Следя за посевной, Еранс посылал в поля всех, кого встречал. Поэтому наши газеты страдали аграрным уклоном и оставались непрочитанными, если рижские хоккеисты, вооруженные Тихоновым и Балдерисом, не побеждали ЦСКА.
По другую сторону политического спектра был Илья Рипс с физфака нашего университета. Он был на два курса старше, поэтому я о нем услышал только тогда, когда, защищая «пражскую весну», Рипс облил себя бензином у памятника Свободы. Сперва его погасили курсанты, у которых Рипса отбили милиционеры, чтобы отдать в КГБ, отправивший его в сумасшедший дом на Аптекарской. В следующий раз я с ним встретился в книге Сола Бэллоу, который познакомился с Рипсом в Израиле.
«В больнице, — рассказывал он американскому классику, — мне дали стул, и я уже больше не отвлекался от математики».
Не решаясь вступить с властями в столь прямую конфронтацию, я с детства грешил по мелочам. Особенно в Музее природы, где мы с второгодником Колей крали фрукты с выставки селекционеров, пока нас не поймал пожилой мичуринец. Быстро, однако, поняв выгоду, он помог нам обчистить другие витрины, оставив свою без конкурентов.
Теперь все эти люди даже мне кажутся литературным вымыслом, персонажами сказок, которые лучше всего получаются в северном захолустье вроде Скандинавии. Их города, представлял Андерсен, служат библиотекой. Каждый этаж — полка, каждое окно — книга, и в каждую — можно заглянуть.
Но из окна можно и выглянуть, чтобы вставить частную историю в соответствующий — сказочный — контекст. Над ним больше других в Риге поработал Михаил Эйзенштейн.
Он любил верховую езду, был грузен, несчастен и стрелялся с начальником, с которым спала его жена.
Великий сын ненавидел отца как раз за то, за что мы его любим. «Пап, — вспоминал Сергей Эйзенштейн в мемуарах, — победно взвивавший в небо хвосты штукатурных львов.
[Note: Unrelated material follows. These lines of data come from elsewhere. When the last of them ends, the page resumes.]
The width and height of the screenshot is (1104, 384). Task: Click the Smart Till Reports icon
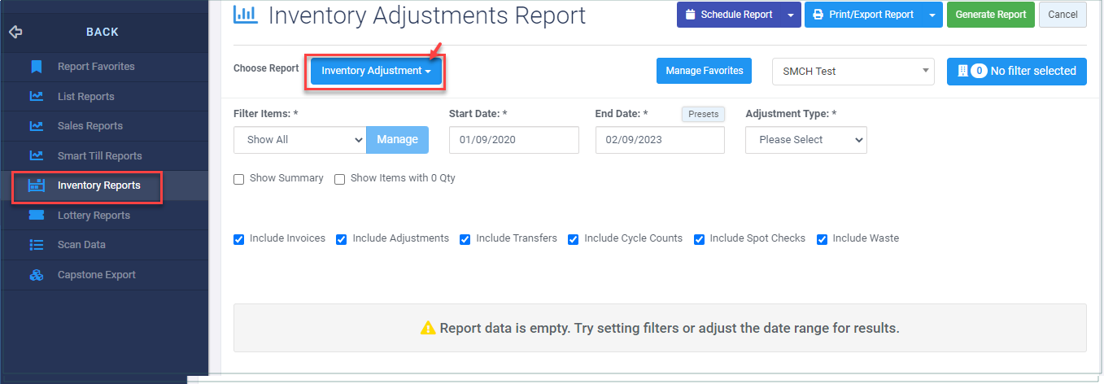pyautogui.click(x=36, y=155)
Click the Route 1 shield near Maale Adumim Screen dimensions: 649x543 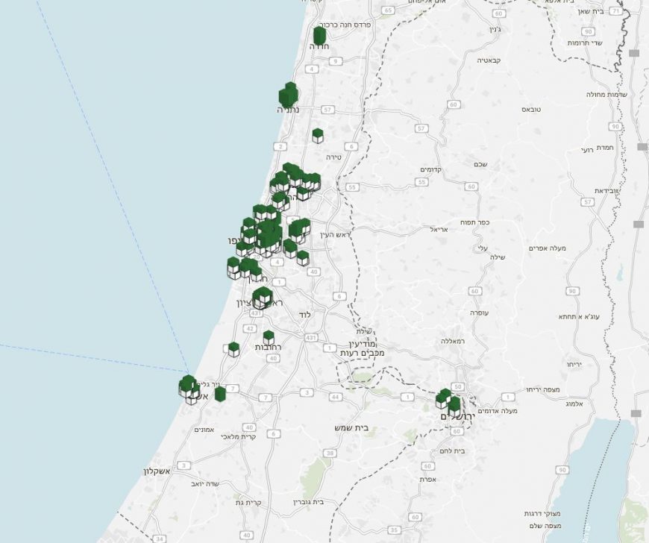click(x=507, y=396)
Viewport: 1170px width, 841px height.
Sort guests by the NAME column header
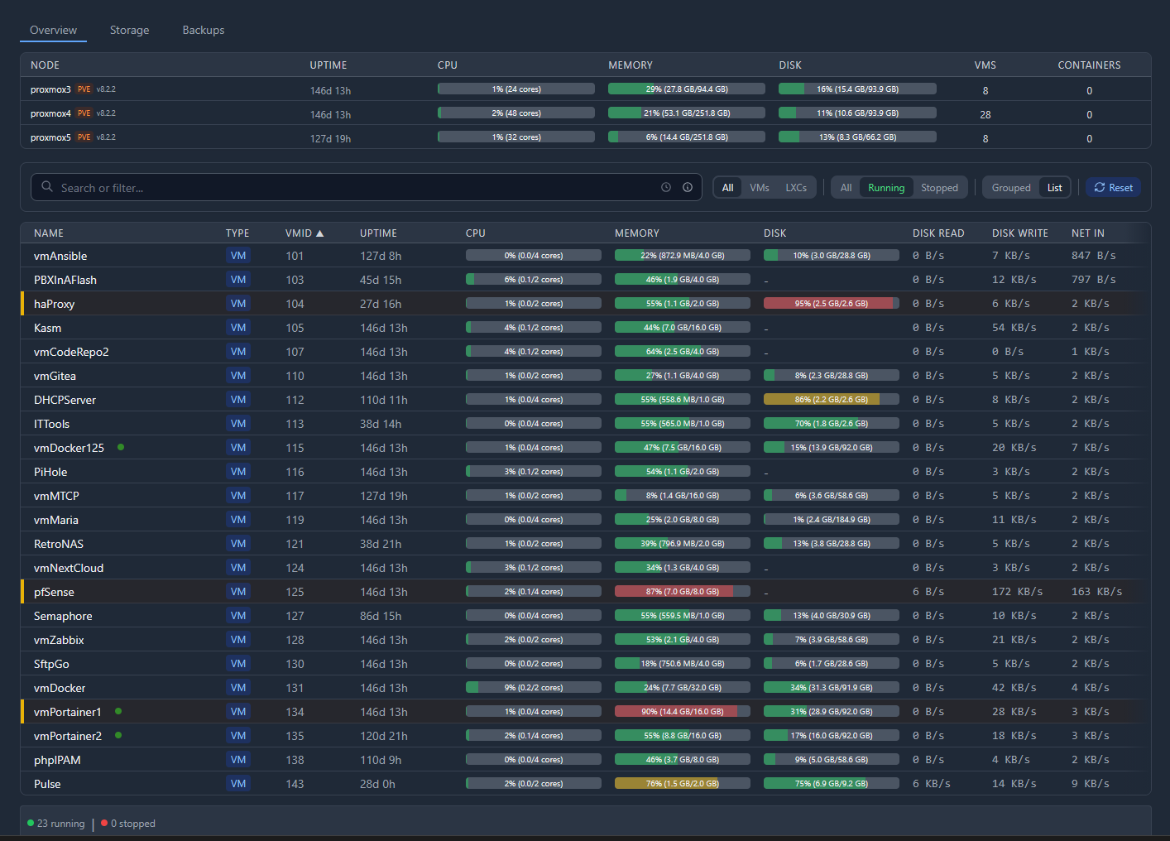pyautogui.click(x=49, y=233)
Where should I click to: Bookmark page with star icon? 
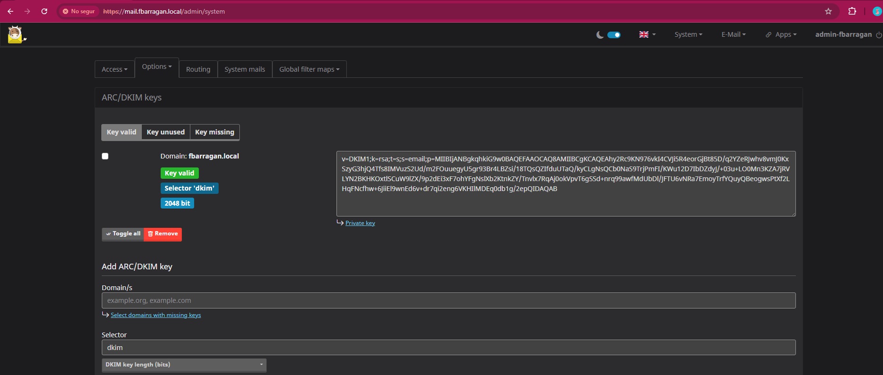click(828, 11)
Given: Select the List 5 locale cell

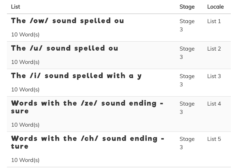Looking at the screenshot, I should [x=214, y=139].
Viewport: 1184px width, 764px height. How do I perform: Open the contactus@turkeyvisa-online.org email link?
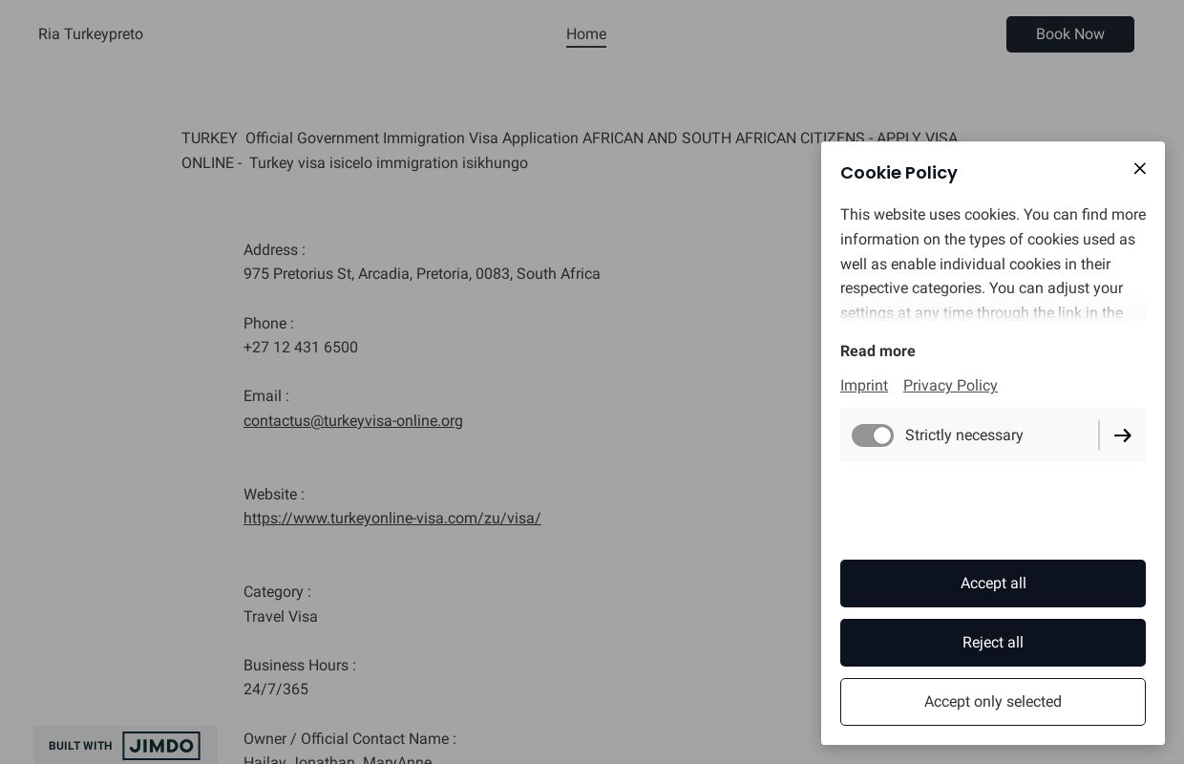352,421
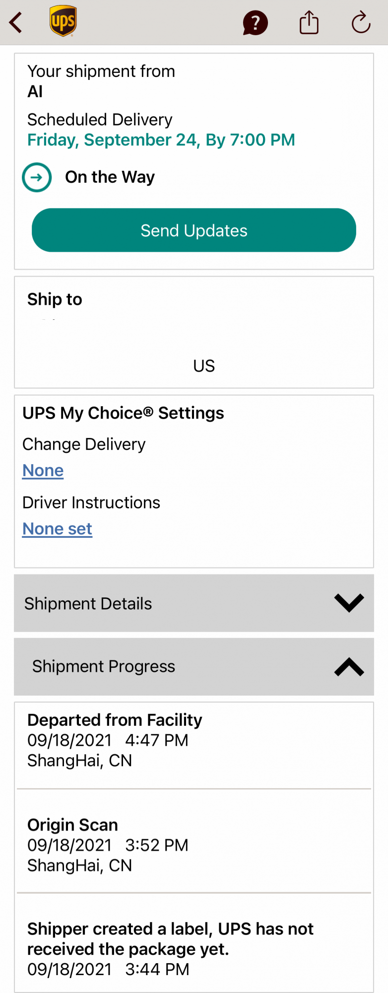Click the Send Updates button

(x=194, y=230)
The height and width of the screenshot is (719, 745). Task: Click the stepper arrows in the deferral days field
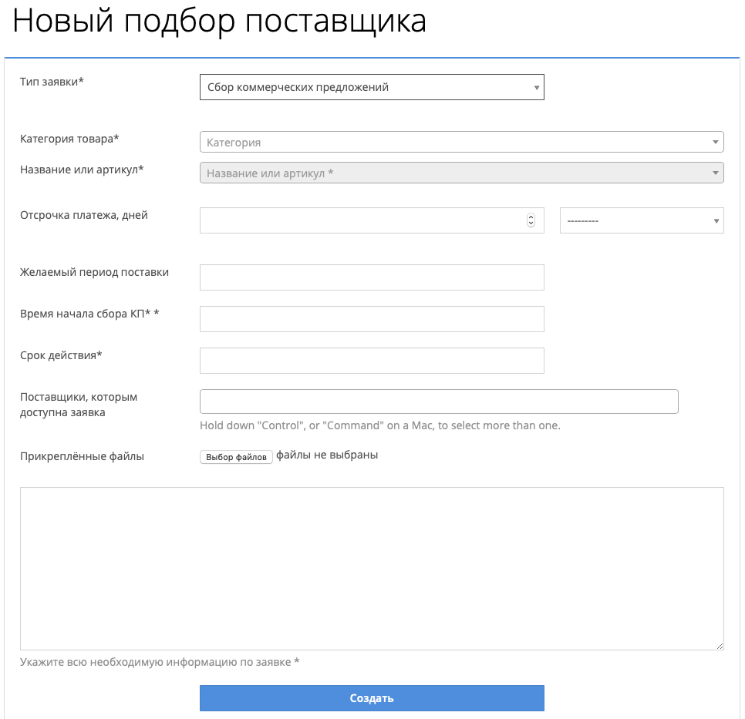[x=531, y=220]

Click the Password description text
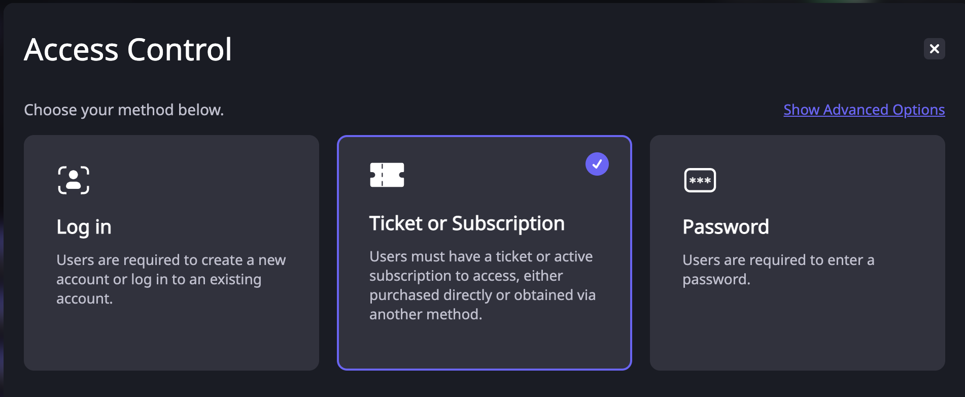tap(778, 270)
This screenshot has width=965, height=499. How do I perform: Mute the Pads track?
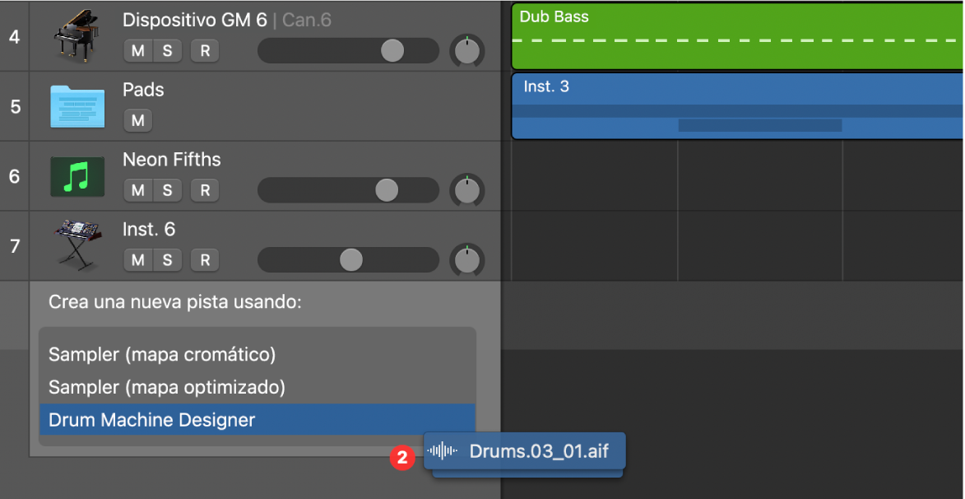(x=137, y=120)
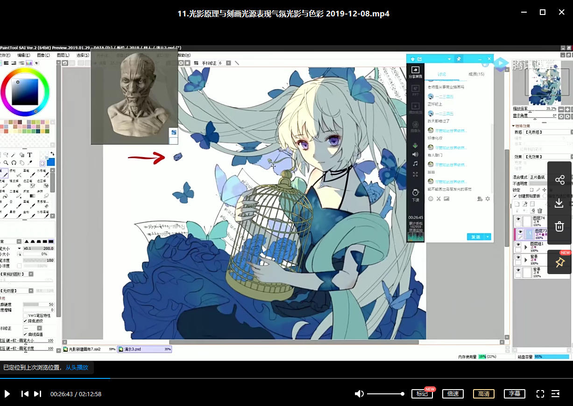573x406 pixels.
Task: Click the share icon on right sidebar
Action: [x=559, y=180]

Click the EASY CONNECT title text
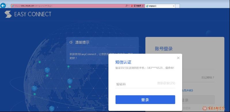coord(33,14)
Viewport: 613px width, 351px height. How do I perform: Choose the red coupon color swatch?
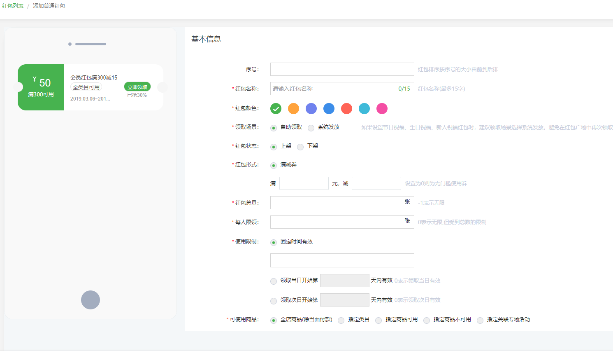346,108
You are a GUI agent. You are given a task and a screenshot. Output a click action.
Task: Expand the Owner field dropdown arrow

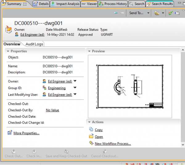[75, 81]
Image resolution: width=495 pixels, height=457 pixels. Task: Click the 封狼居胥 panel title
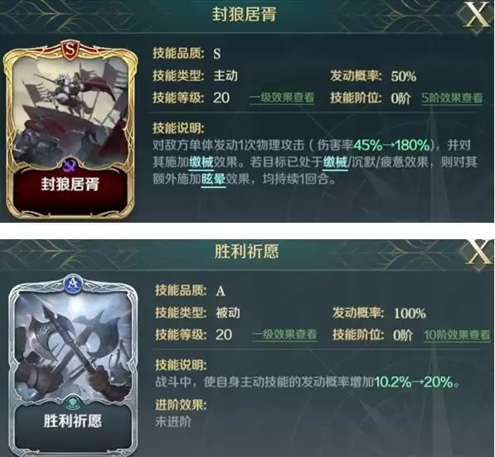click(x=244, y=15)
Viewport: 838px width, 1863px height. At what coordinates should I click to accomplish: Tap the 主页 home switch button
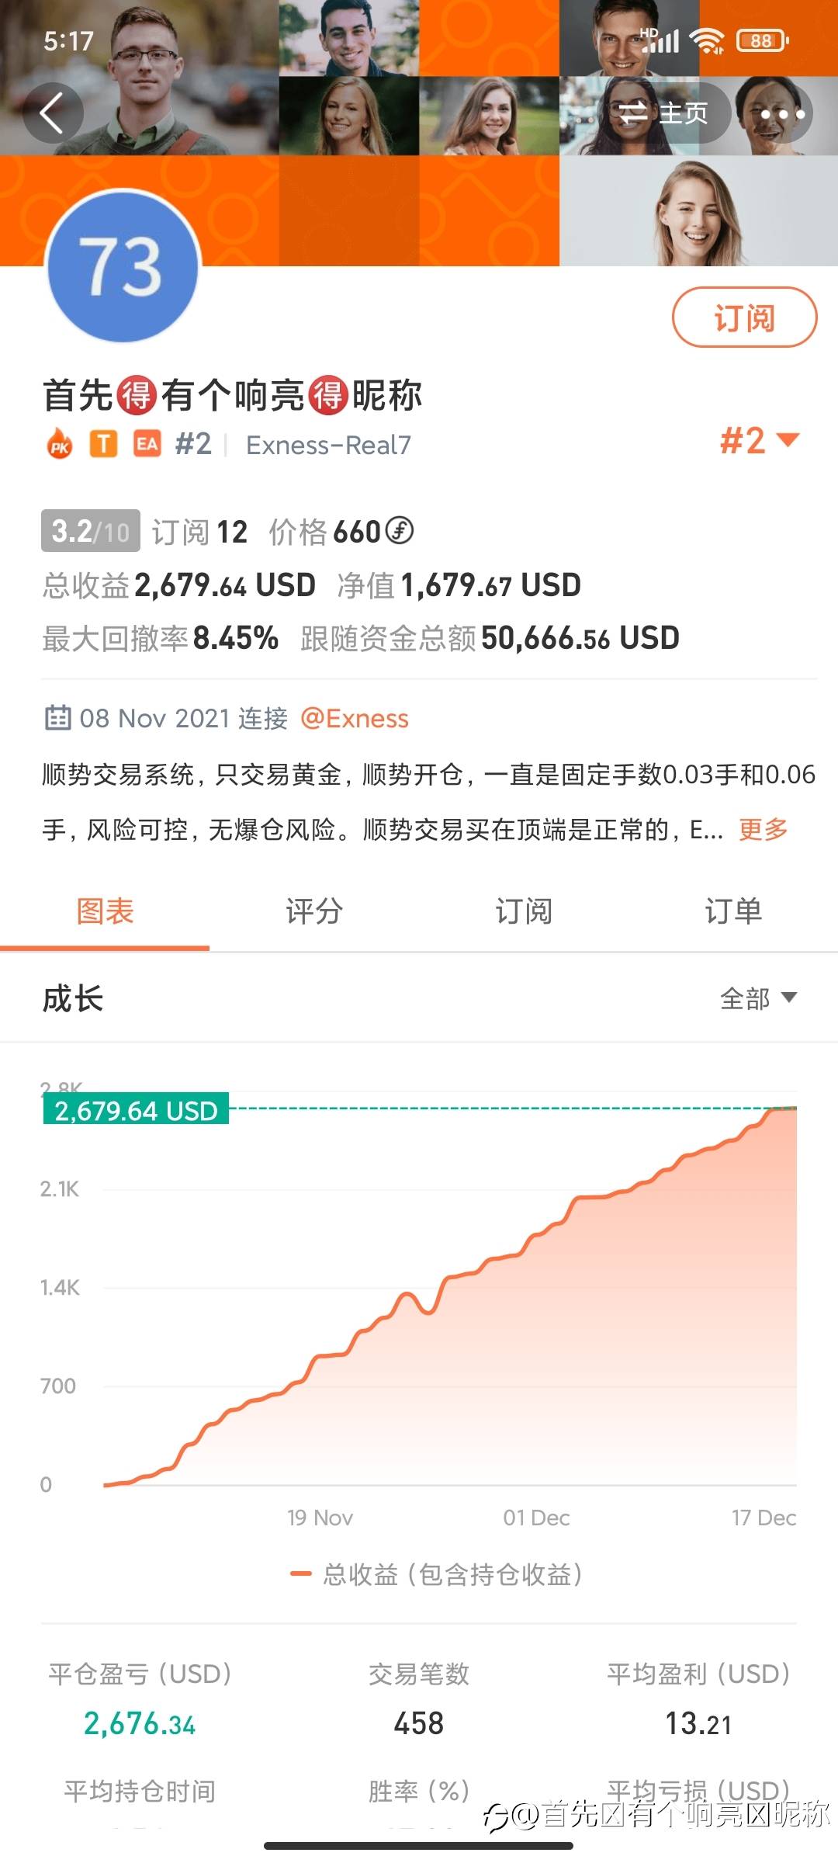point(663,113)

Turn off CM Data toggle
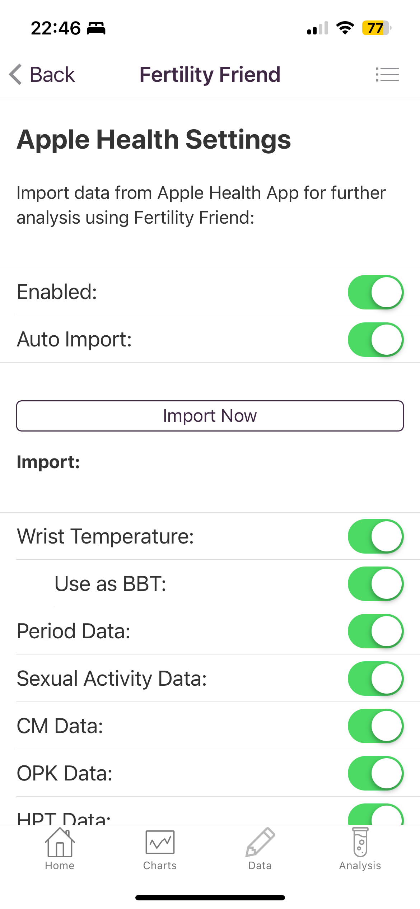click(x=375, y=726)
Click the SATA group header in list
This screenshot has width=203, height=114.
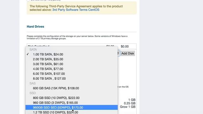tap(33, 50)
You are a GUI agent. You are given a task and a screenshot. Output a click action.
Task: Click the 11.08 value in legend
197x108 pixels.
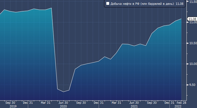[179, 4]
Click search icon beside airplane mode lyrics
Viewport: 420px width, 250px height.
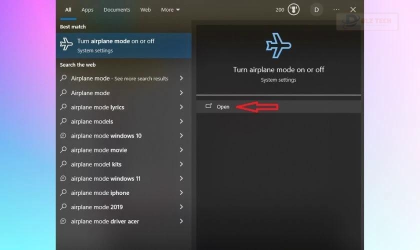pos(64,107)
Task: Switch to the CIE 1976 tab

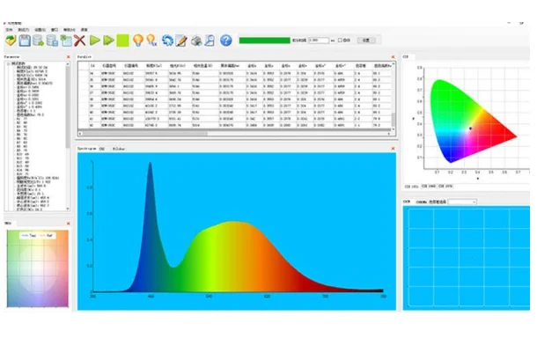Action: pyautogui.click(x=445, y=187)
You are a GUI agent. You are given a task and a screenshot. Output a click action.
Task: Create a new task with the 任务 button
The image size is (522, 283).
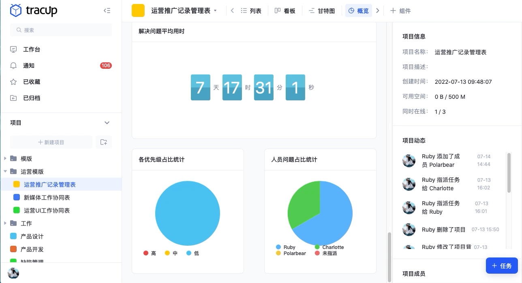click(502, 266)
Число построенных папенькой в Риге домов достигло, кажется, пятидесяти трех. И есть целая улица, застроенная бешеным „стиль-модерн“».
Сегодня Alberta iela, внесенная в анналы ЮНЕСКО, считается одной из самых красивых улиц Европы. Ею можно пресытиться, но ее трудно не полюбить. Перегруженная, как стареющая красавица, украшениями, архитектура здесь впала в декоративный разврат и достигла границ китча. Но не переступила их, оставив за собой неразъясненный остаток. Кажется, в первый — и последний — раз Европа впустила приватное подсознание в зодчество. Каждый дом — сказка, которую он рассказывает сам себе, не делясь содержанием с посторонними. В архитектурном словаре Риги гипсовые псы служили в охране, павлины символизировали богатство, драконы — изобилие. Но у Эйзенштейна фасады стерегут нагие женщины с закрытыми глазами, чтобы не выдать взглядом тайну, о которой они не знают, а мы мечтаем.